TL;DR: Exposed AWS configuration files can leak long-lived access keys, enabling privilege escalation, lateral movement, and extortion, as shown in a Unit 42 case where attackers targeted over 110,000 domains and extracted more than 90,000 unique variables. The real issue is not just secret exposure, but unmanaged non-human identity context and standing privilege.
At a glance
What this is: Exposed AWS configuration files can reveal long-lived credentials that let attackers authenticate, escalate privileges, and move laterally across cloud environments.
Why it matters: This matters because IAM, PAM, and NHI programmes must treat configuration-file leakage as an identity governance failure, not just a secrets hygiene issue.
👉 Read Oasis Security's analysis of exposed AWS configuration files and NHI risk
Context
AWS configuration files often hold environment variables, API keys, database credentials, and other secrets that applications need to run. When those files are exposed, the result is not just data leakage. It becomes an identity problem because the attacker inherits whatever access the credential was allowed to exercise.
In the case described by the source article, exposed .env files were used as the entry point into private AWS accounts, after which attackers escalated privileges and expanded access. That pattern is typical of cloud environments where secret sprawl outpaces ownership, rotation, and entitlement review.
Key questions
Q: What breaks when AWS configuration files expose access keys?
A: When AWS configuration files expose access keys, the attacker inherits the workload’s identity and can often authenticate without triggering traditional login controls. If the credential is over-privileged, the incident quickly moves from exposure to escalation, lateral movement, and data theft. Treat the file as an identity-bearing object, not just a configuration artifact.
Q: Why do exposed NHI credentials create such a large blast radius?
A: Exposed NHI credentials create a large blast radius because they are usually tied to service permissions, automation paths, and adjacent cloud resources. A single valid secret can unlock storage, compute, messaging, and administrative actions if the entitlement model is too broad. That is why ownership, scope, and revocation speed matter as much as discovery.
Q: What do teams get wrong about secret rotation in cloud environments?
A: Teams often rotate secrets without confirming whether the old credential has actually been invalidated everywhere it was used. That leaves a duplicate trust path in place and creates a false sense of closure. Rotation only reduces risk when it is paired with usage tracking, revocation, and entitlement review.
Q: Who is accountable when an exposed AWS key is used for extortion?
A: Accountability usually spans application owners, cloud platform teams, and identity governance teams because the failure sits at the intersection of deployment practice and access control. NIST Cybersecurity Framework 2.0 helps structure the response across identify, protect, detect, respond, and recover. The practical question is whether the organisation can prove who owned the secret and how quickly it was revoked.
Technical breakdown
How exposed .env files become AWS identity entry points
A .env file is just a container for environment variables, but in practice it often carries secret material such as access key and secret pairs. Once those values are exposed, an attacker can authenticate as the workload or application that owns the file. The security failure is not the file format itself. The failure is that credentials are stored in a place that is frequently copied, deployed, backed up, and exposed far beyond the intended runtime boundary. In cloud environments, that makes the file a direct bridge from application configuration to IAM access.
Practical implication: Scan configuration files as identity-bearing assets, not only as data files, and remove any secret that can authenticate to AWS.

**DATA SHOWN**
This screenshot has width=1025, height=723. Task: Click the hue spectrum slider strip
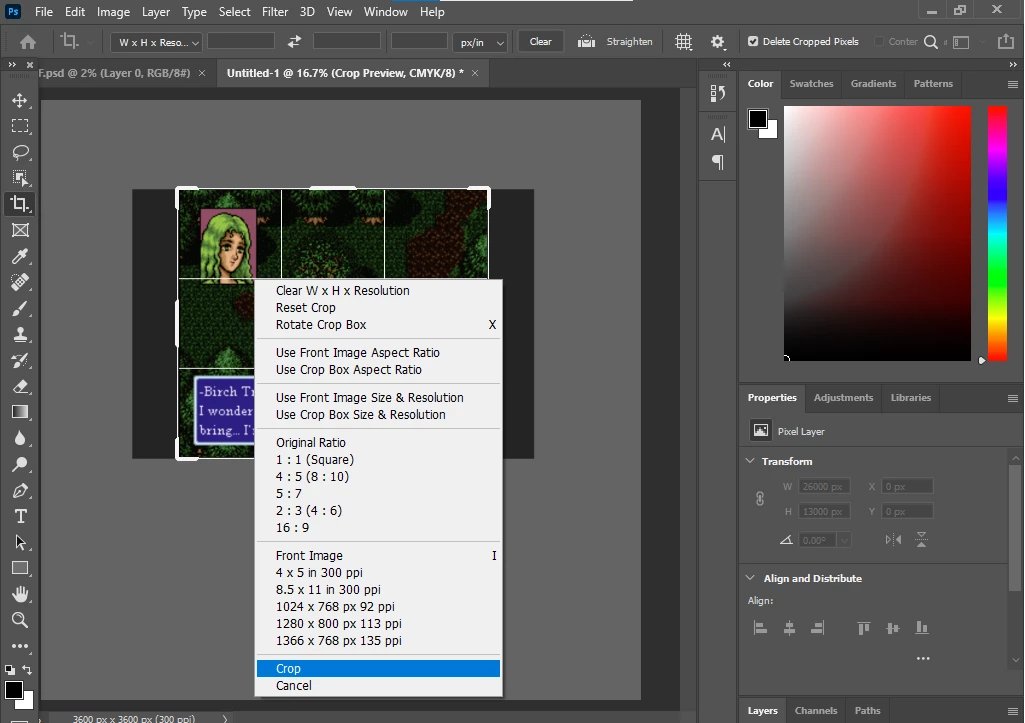997,232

**THINGS TO DO**
1 > Answer these questions from the text on exposed AWS configuration files:
(a) In the Unit 42 case, how many domains did the attackers target?
(b) Which framework does the text say helps structure the response across identify, protect, detect, respond, and recover?
(c) According to the text, what teams often fail to confirm when they rotate secrets?
2 > Extend the text on exposed AWS configuration files with the next part, picking up after its final sentence.
The material has no connection to the text on exposed AWS configuration files.

**EXERCISE RESPONSES**
1 >
(a) More than 110,000 domains.
(b) NIST Cybersecurity Framework 2.0.
(c) Whether the old credential has actually been invalidated everywhere it was used.

2 >
Why over-privileged AWS keys turn exposure into escalation
The article describes leaked keys that did not follow least privilege, which meant the initial credential was already more powerful than the application needed. That matters because once the attacker authenticates, privilege escalation is often a matter of using IAM paths the original workload should never have had, such as creating a role or attaching admin policies. In other words, exposure is the first problem, but entitlement design determines how far the attacker can go. Poorly scoped NHI access converts a single leaked secret into environment-wide compromise.
Practical implication: Review each AWS credential for the smallest viable permissions and remove IAM actions that enable role creation or policy attachment unless explicitly required.
How lateral movement and extortion follow from credential abuse
Once privileged access is obtained, attackers can enumerate buckets, create new compute, search for more credentials, and abuse adjacent services such as mail platforms. That turns one exposed secret into a multi-stage operation that includes reconnaissance, expansion, data theft, and in some cases ransomware-style extortion. The important architectural point is that the compromised identity becomes a pivot object. It is not merely a login artifact; it is a transport layer for moving across services that were never meant to be linked by a single exposed file.
Practical implication: Treat every exposed AWS secret as a potential pivot into other identities, services, and data stores, and validate downstream service trust boundaries.
Threat narrative
Attacker objective: The attacker sought to turn exposed AWS configuration files into privileged cloud access that could be monetised through theft, phishing, and extortion.
- Entry occurred when attackers found access key and secret pairs inside exposed .env files and used them to authenticate into private AWS accounts.
- Escalation followed when the credentials were not right-sized, allowing attackers to create new IAM roles, attach admin policies, and expand control.
- Impact came through bucket scanning, credential harvesting, phishing abuse, compute provisioning attempts, and ransomware-style extortion across multiple organizations.
Breaches seen in the wild
- Google Firebase misconfiguration breach — Firebase misconfigurations exposed 19.8M secrets across developer instances.
- IOS app secrets leakage report — iOS apps leaking hardcoded secrets and credentials endangering user privacy.
Read our 52 NHI Breaches Analysis report for a comprehensive view of breaches impacting Non-Human Identities including AI Agents.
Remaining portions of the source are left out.